O funcionário

17 de abril de 2018

Em dias chuvosos, sua passagem pela avenida poderá acontecer um pouco mais tarde. Nunca depois das seis horas da manhã. Hoje ainda chovia às cinco e meia quando ele passou, sem nenhum atraso, defronte de minha janela, que está fechada, assim como as cortinas. A mais grossa, nomeada blackout (estamos progressivamente a substituir o belo idioma português pelo empobrecido inglês) impede a entrada da claridade.

Em total concentração, alongo pernas, braços, coluna e tento varrer os pensamentos da mente, o que não é fácil.
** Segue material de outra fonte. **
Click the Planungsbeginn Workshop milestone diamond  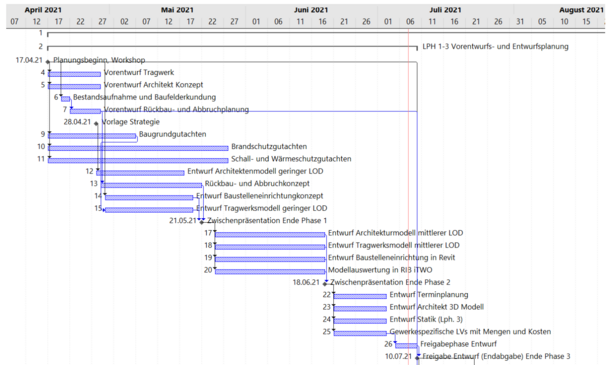coord(48,61)
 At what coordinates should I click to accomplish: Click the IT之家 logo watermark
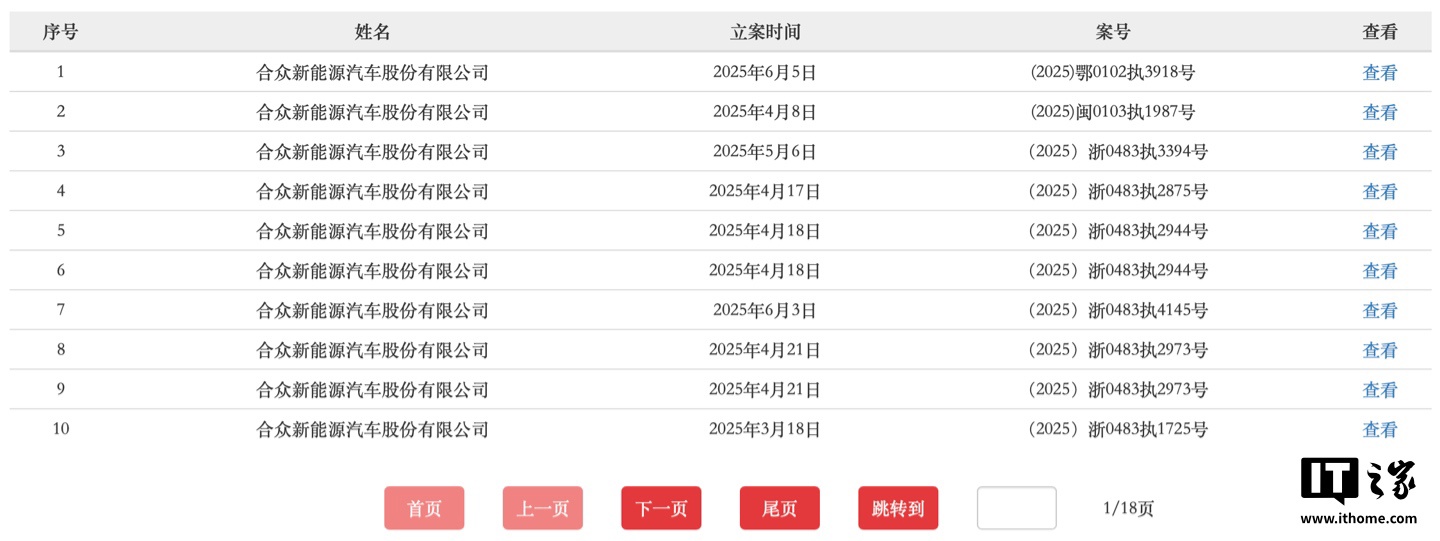1358,491
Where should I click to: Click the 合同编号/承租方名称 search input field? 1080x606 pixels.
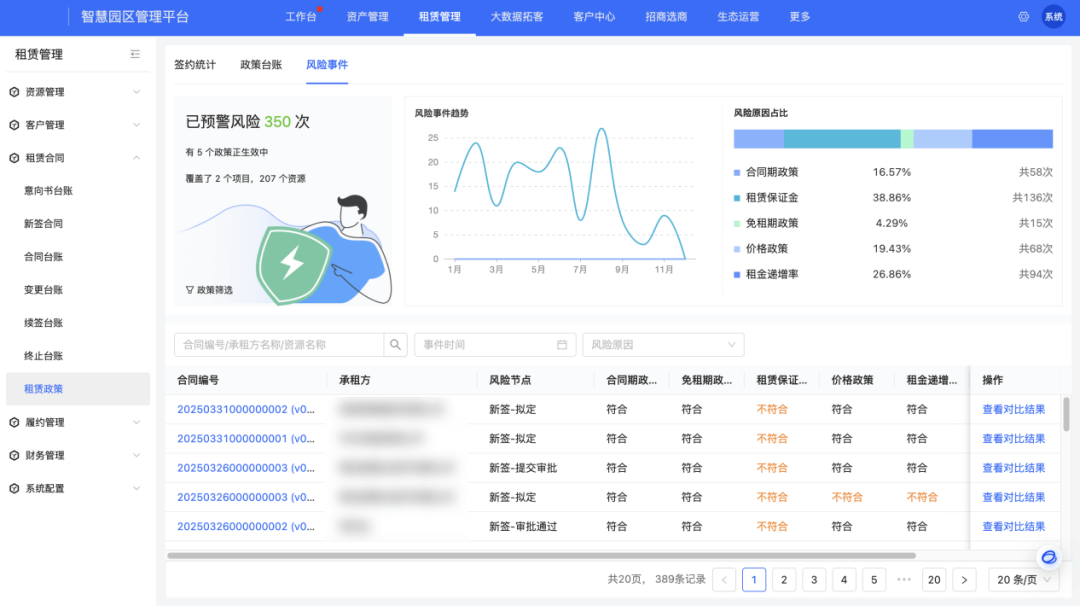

Ouço o canal Peaceful Maditation of Spotify (lá vai outro inglês), que concorre com o discreto escorrer da chuva sendo pisada pelos pneus dos automóveis na avenida. Não ouço o barulho das ondas quebrando na areia. Nem o vento. Porém, em compensação, também não me chegam aos ouvidos os insuportáveis motores e alarme enlouquecedor do portão da garagem à saída de cada automóvel do meu prédio e do prédio vizinho. São poucos ainda a esta hora e seu deslizar na chuva se sobrepõe ao ronco do motor.
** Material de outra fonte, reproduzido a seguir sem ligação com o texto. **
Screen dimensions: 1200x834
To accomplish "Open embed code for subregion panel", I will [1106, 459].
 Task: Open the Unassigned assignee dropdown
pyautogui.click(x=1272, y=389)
Quando meu deleite é interrompido, olho o reloginho da mesa de cabeceira e confirmo a pontualidade do funcionário evangélico a caminho do trabalho, cantando a todo pulmão com sua voz de tenor. Hoje, na rapidez de sua passagem, não distingo a lírica de sua canção.

Nas vezes em que o vi e ouvi, ele conduzindo sua moto na avenida, eu caminhando no calçadão, pude juntar duas ou três frases trazidas pelo vento e já não tive dúvidas. Espalha por onde anda mensagens de suas crenças com um vozeirão alegre e forte. Na primeira vez, fui para a beirada do calçadão para vê-lo de perto. Queria conhecer o dono da voz. Ele não se fez de rogado. Ao meu melhor sorriso e aceno do braço direito, respondeu igual, com o braço esquerdo, deixando apenas o outro a cargo do volante. Num átimo nossos olhares se encontraram. Não interrompeu o canto de louvor. Como se a mim o dirigisse, no instante da passagem.

Aonde vai trabalhar esse homem? Imagino-o em alto andar do prédio da prefeitura do Recife. Servindo cafezinho aos mais graduados, às audiências públicas, às reuniões. Terá tirado a capa de chuva, as galochas, o capacete, os óculos de proteção, que, no dia ensolarado em que nos cruzamos pela primeira vez, estavam suspensos na testa. (Imprudente motorista!) No trabalho, estará de uniforme cinzento, um pouco folgado para seus cinquenta anos de café com pão bolacha não.

Todos na repartição, mesmo os que acabaram de chegar para esquentar com novas ideias cadeiras antigas, logo saberão seu nome. Porque o cafezinho, já disseram muitos cronistas sociais antes de mim, o cafezinho é o ingrediente mais importante de qualquer repartição pública.

José é seu nome. Nem Zé, nem Zeca, Zezinho, Zezito. Sempre se impôs com o nome de batismo. Os mais antigos na repartição, que já viram muitas ideias novas mudando nem que fosse a mobília e as cortinas dos andares mais elevados, esses o chamam simplesmente José. Os recém-chegados, a cada quatro ou oito anos, o chamarão Seu José. Até se tornarem íntimos. Pois José tem esse dom de nascença: pobre, serviçal, carrega em seu corpo magro, cabelos grisalhos, um olhar e um sorriso altivo que impõe respeito. Não fosse a farda e a bandeja de cafezinho e água, seria facilmente confundido com um superior.

Um barnabé que não divulga suas crenças, como é comum aos de sua religião, a não ser em palavras ao vento no percurso diário de casa para o trabalho. Nem chama aos outros de irmão, hoje, quase uma senha a identifica-los todos em público. Cumpre suas obrigações com dedicação de principiante que não quer perder o emprego, mesmo sabendo que dali só sairá para a aposentadoria. E a ética dos primeiros crentes.